2.9. GFS2 Node Locking

PDF

In order to get the best performance from a GFS2 file system, it is important to understand some of the basic theory of its operation. A single node file system is implemented alongside a cache, the purpose of which is to eliminate latency of disk accesses when using frequently requested data. In Linux the page cache (and historically the buffer cache) provide this caching function.

With GFS2, each node has its own page cache which may contain some portion of the on-disk data. GFS2 uses a locking mechanism called glocks (pronounced gee-locks) to maintain the integrity of the cache between nodes. The glock subsystem provides a cache management function which is implemented using the distributed lock manager (DLM) as the underlying communication layer.

The glocks provide protection for the cache on a per-inode basis, so there is one lock per inode which is used for controlling the caching layer. If that glock is granted in shared mode (DLM lock mode: PR) then the data under that glock may be cached upon one or more nodes at the same time, so that all the nodes may have local access to the data.

If the glock is granted in exclusive mode (DLM lock mode: EX) then only a single node may cache the data under that glock. This mode is used by all operations which modify the data (such as the write system call).

If another node requests a glock which cannot be granted immediately, then the DLM sends a message to the node or nodes which currently hold the glocks blocking the new request to ask them to drop their locks. Dropping glocks can be (by the standards of most file system operations) a long process. Dropping a shared glock requires only that the cache be invalidated, which is relatively quick and proportional to the amount of cached data.

Dropping an exclusive glock requires a log flush, and writing back any changed data to disk, followed by the invalidation as per the shared glock.

The difference between a single node file system and GFS2, then, is that a single node file system has a single cache and GFS2 has a separate cache on each node. In both cases, latency to access cached data is of a similar order of magnitude, but the latency to access uncached data is much greater in GFS2 if another node has previously cached that same data.
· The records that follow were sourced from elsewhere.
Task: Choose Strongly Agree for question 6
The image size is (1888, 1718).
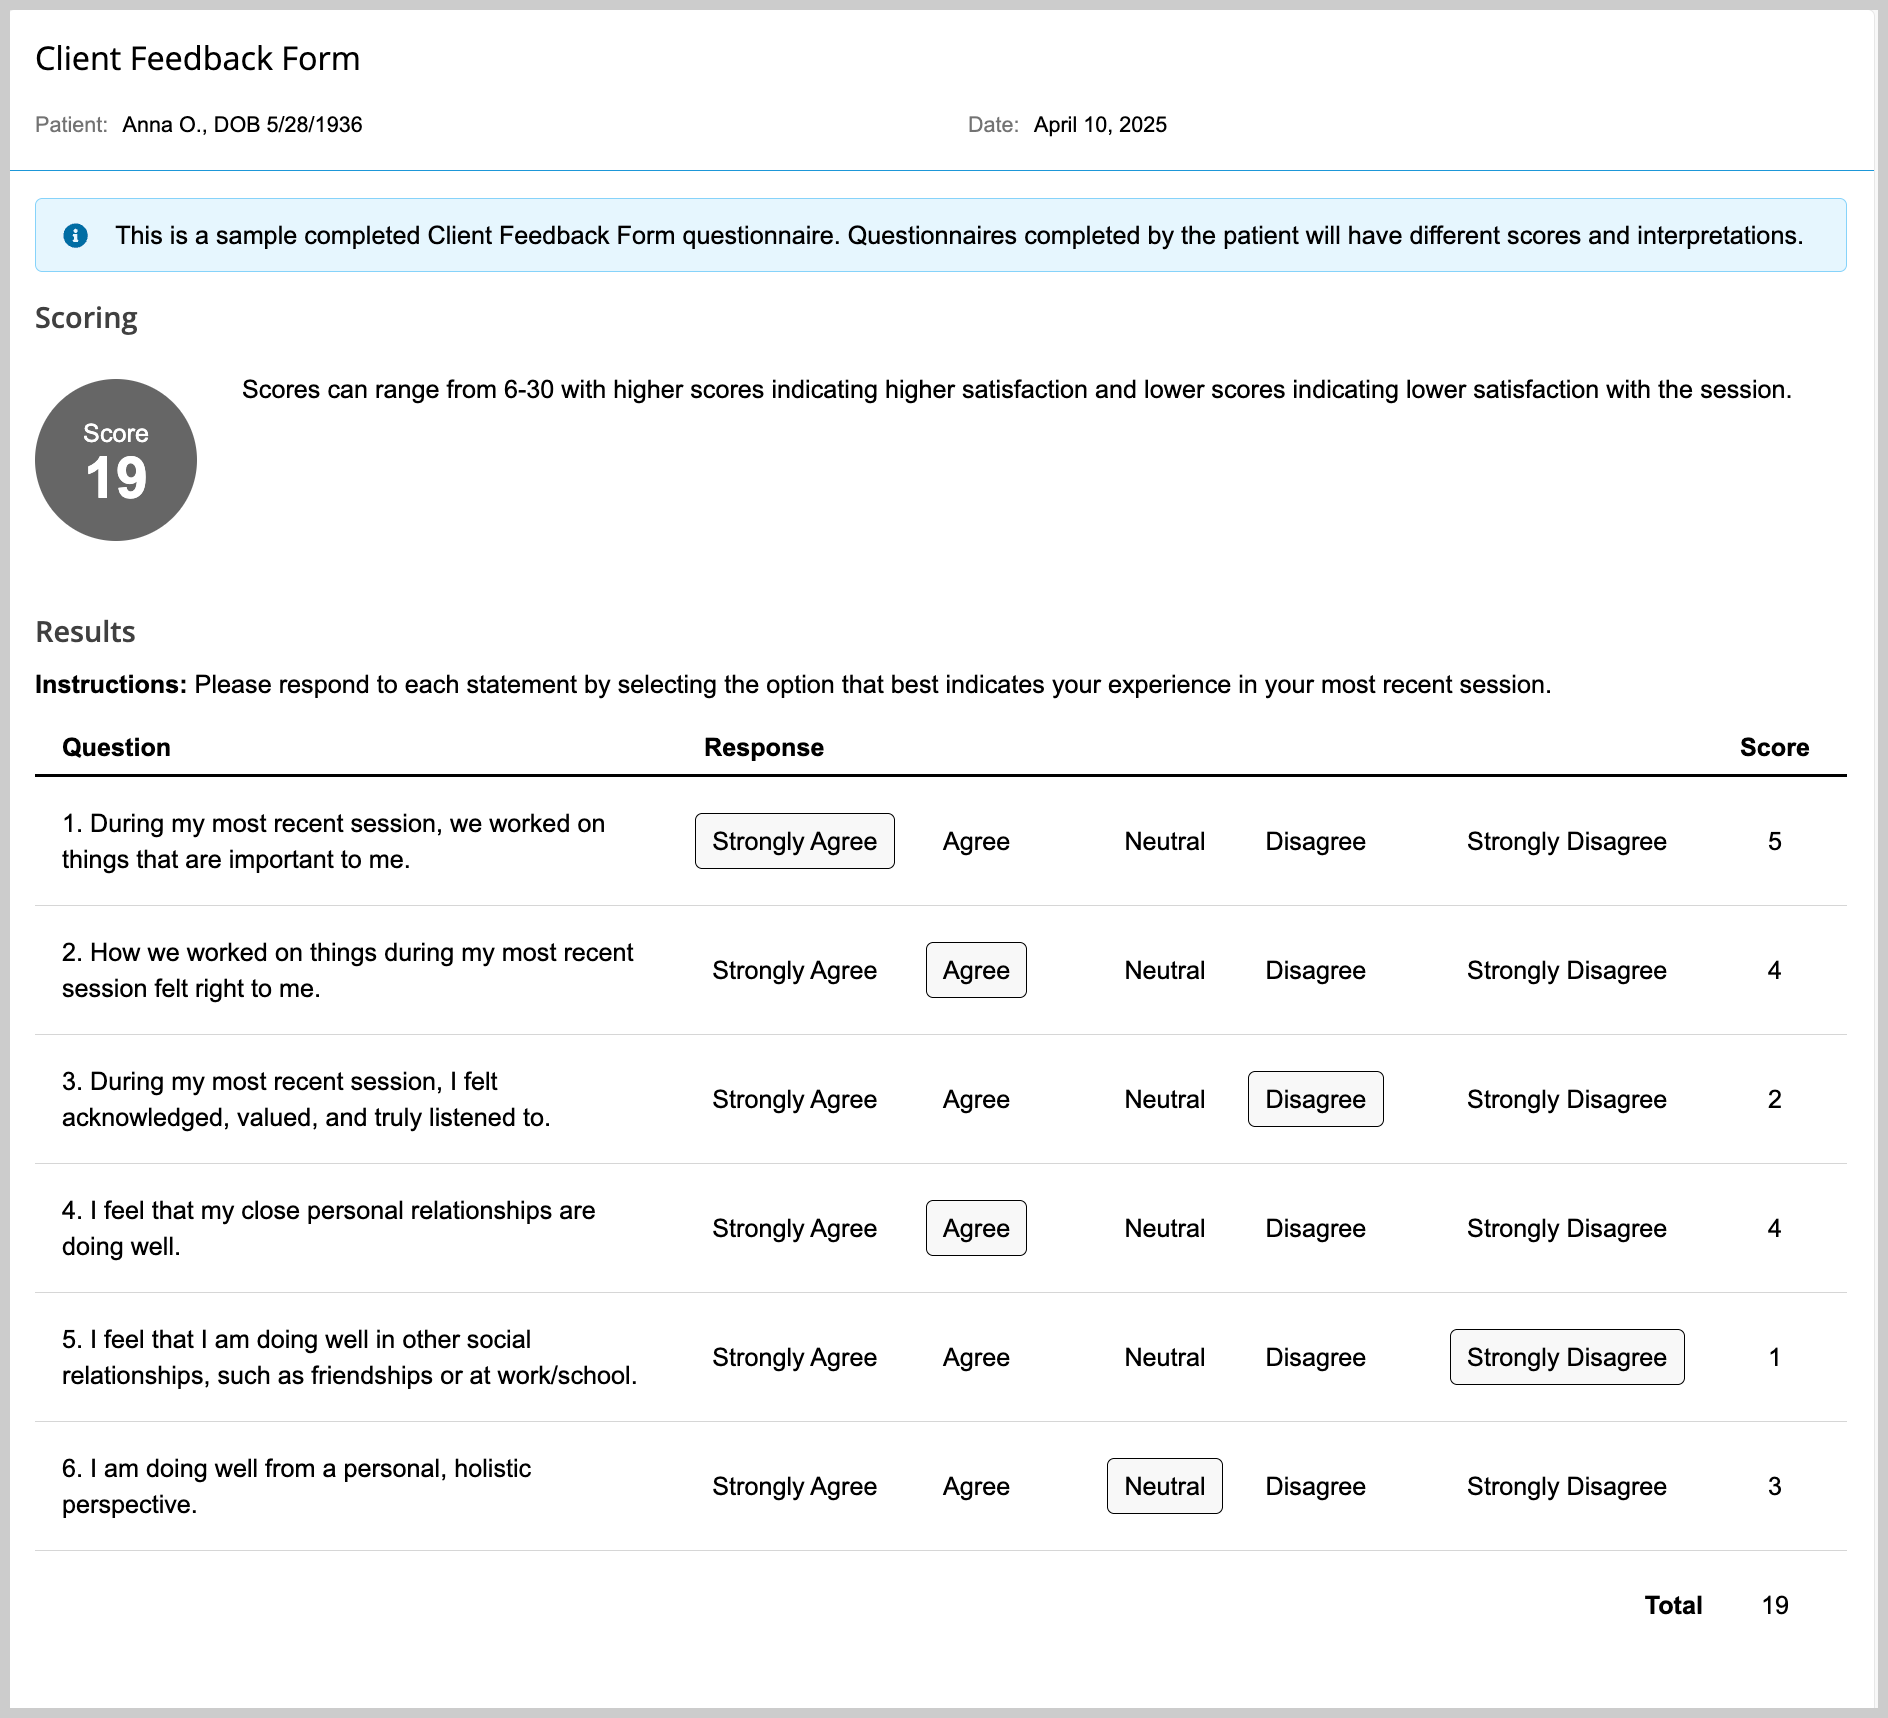Action: [794, 1486]
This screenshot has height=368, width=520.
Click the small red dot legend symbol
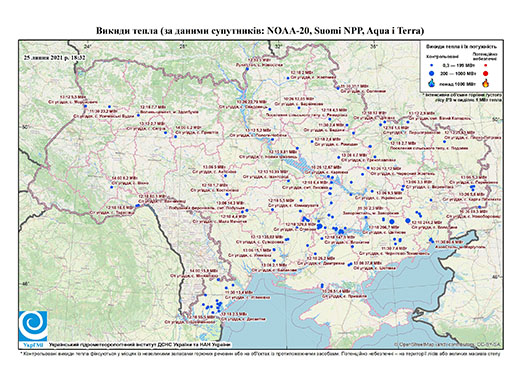[x=486, y=66]
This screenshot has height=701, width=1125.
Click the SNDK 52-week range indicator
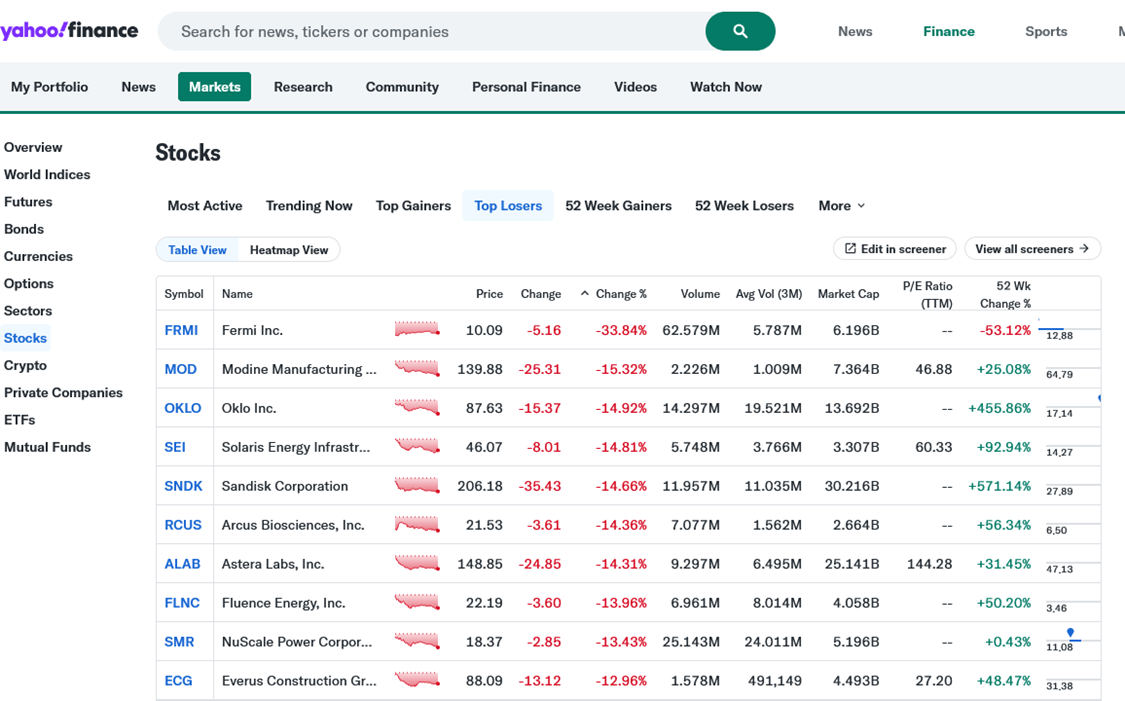[1070, 486]
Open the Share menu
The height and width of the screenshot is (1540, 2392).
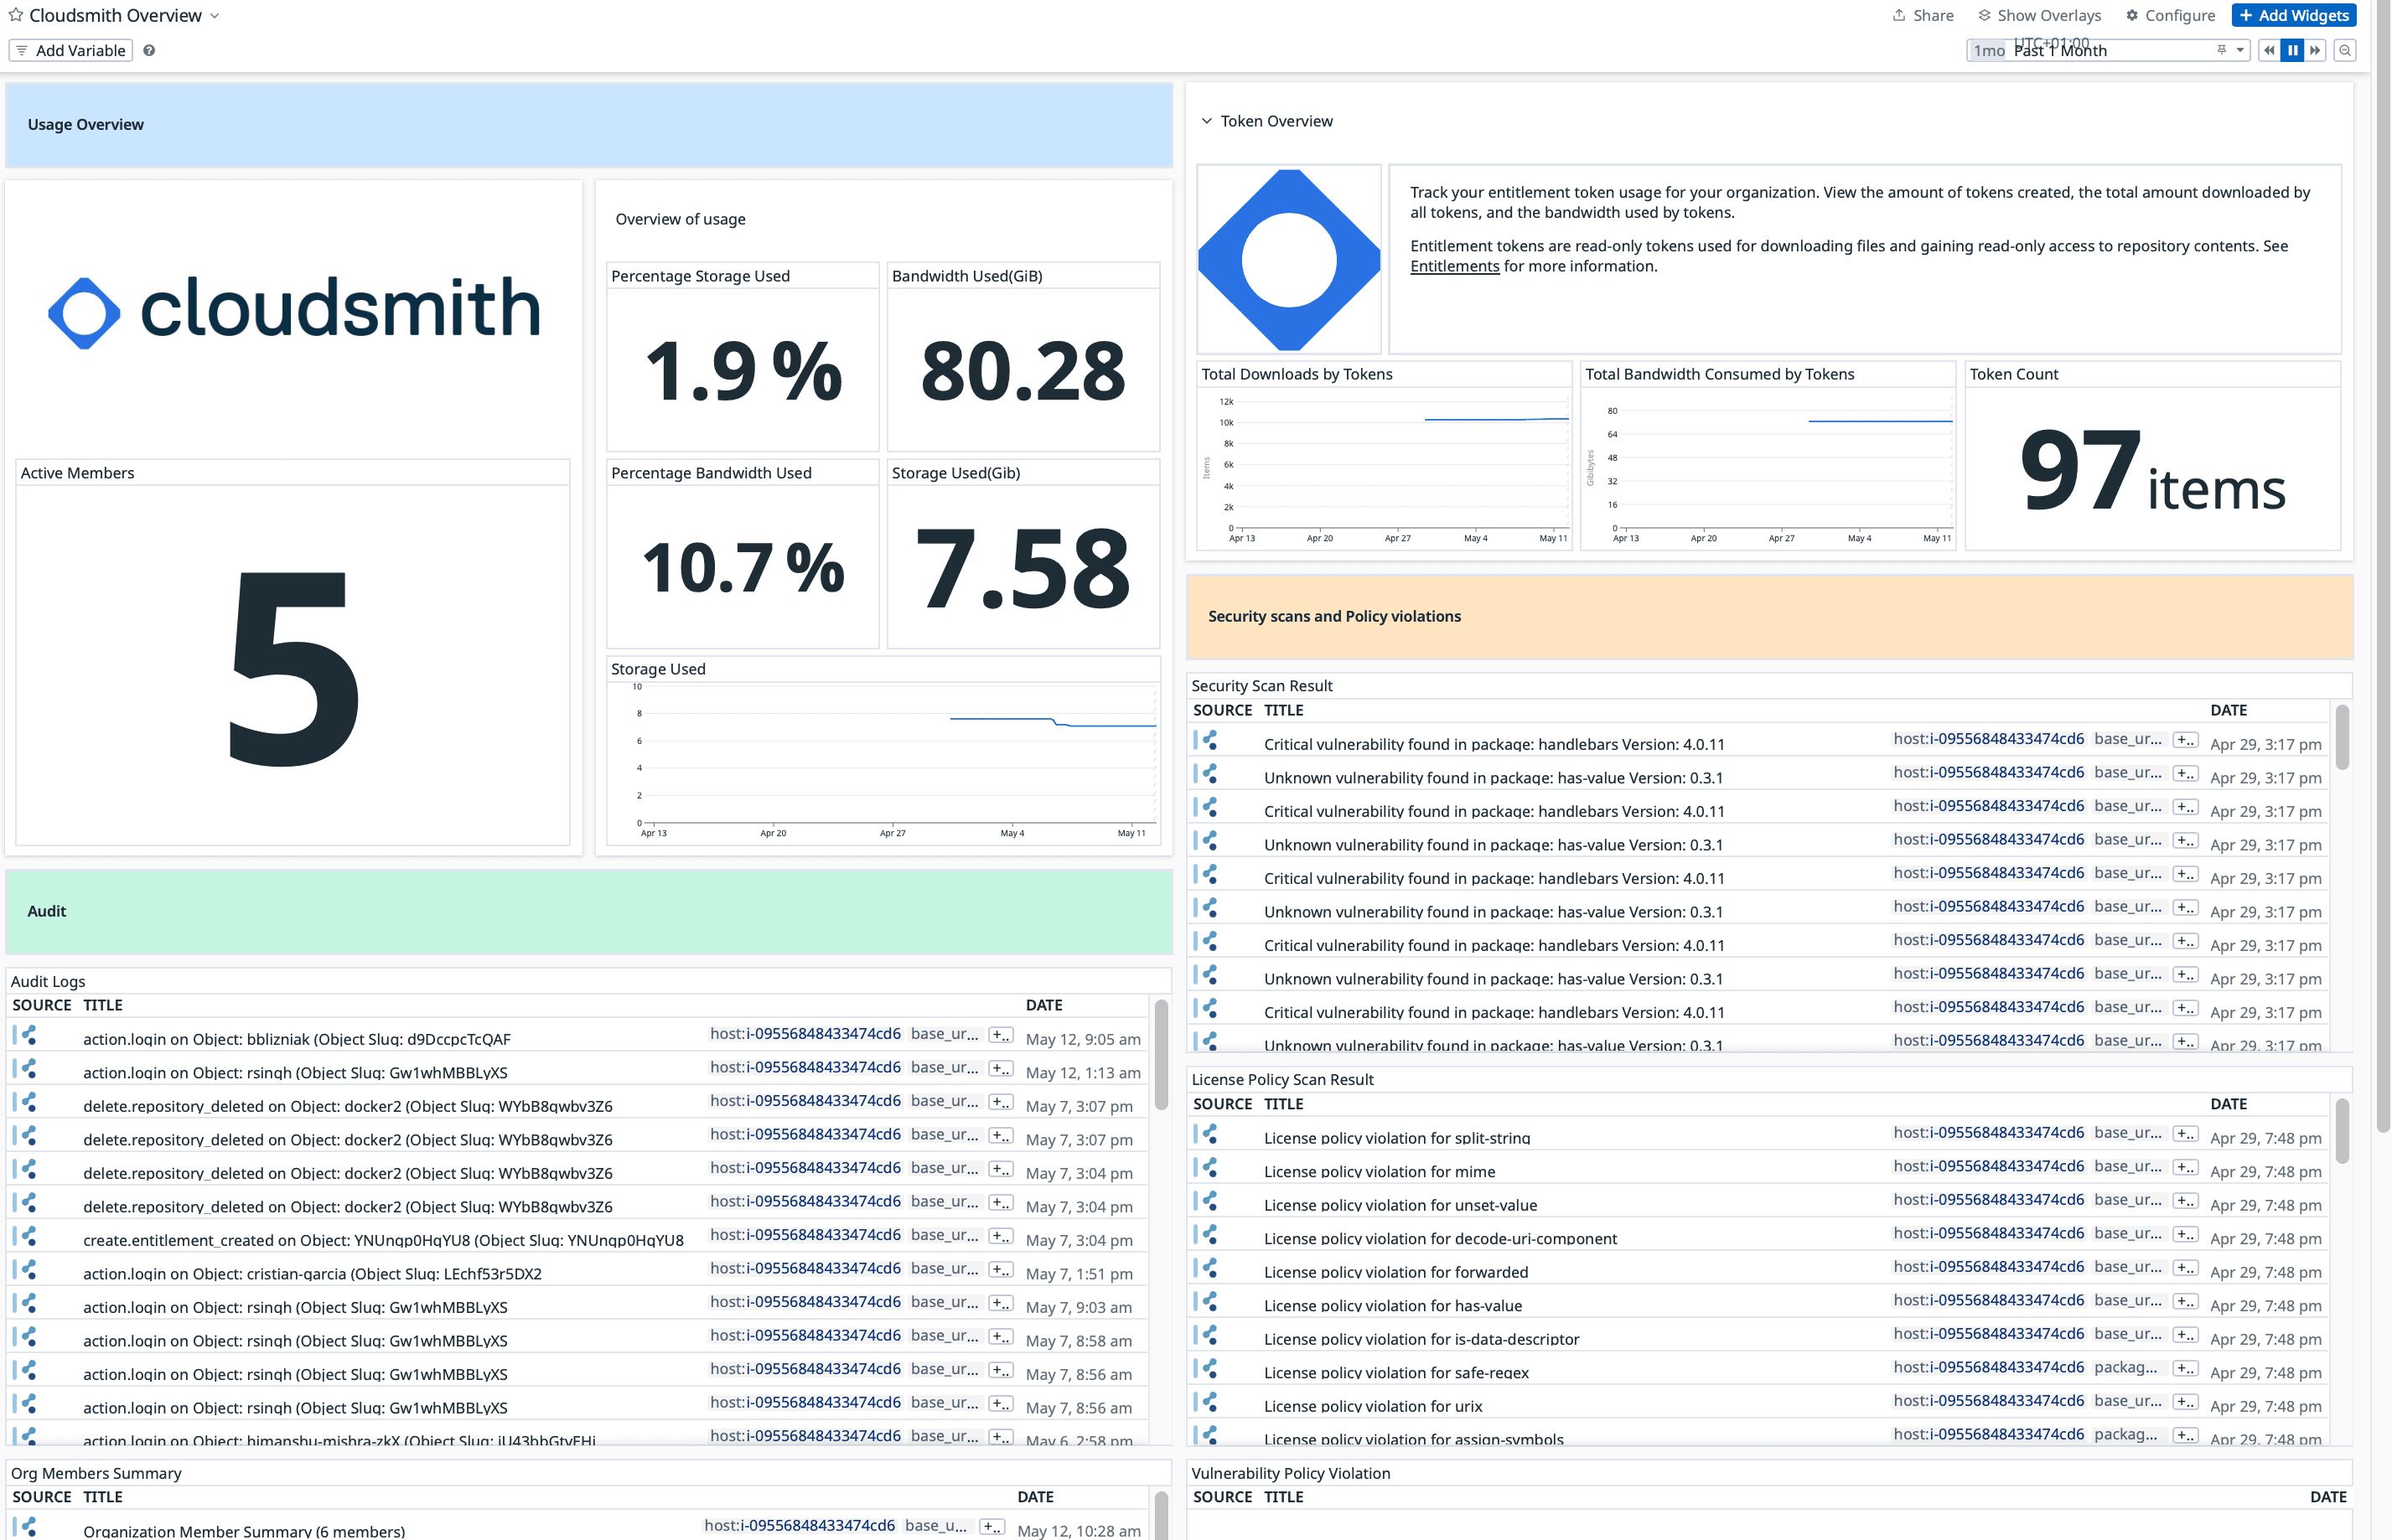[1923, 15]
Operations such as read (buffered), stat, and readdir only require a shared glock. Operations such as write (buffered), mkdir, rmdir, and unlink require an exclusive glock. Direct I/O read/write operations require a deferred glock if no allocation is taking place, or an exclusive glock if the write requires an allocation (that is, extending the file, or hole filling).

There are two main performance considerations which follow from this. First, read-only operations parallelize extremely well across a cluster, since they can run independently on every node. Second, operations requiring an exclusive glock can reduce performance, if there are multiple nodes contending for access to the same inode(s). Consideration of the working set on each node is thus an important factor in GFS2 file system performance such as when, for example, you perform a file system backup as described in 第 2.6 节 “File System Backups”.

A further consequence of this is that we recommend the use of the noatime and nodiratime mount options with GFS2 whenever possible. This prevents reads from requiring exclusive locks to update the atime timestamp.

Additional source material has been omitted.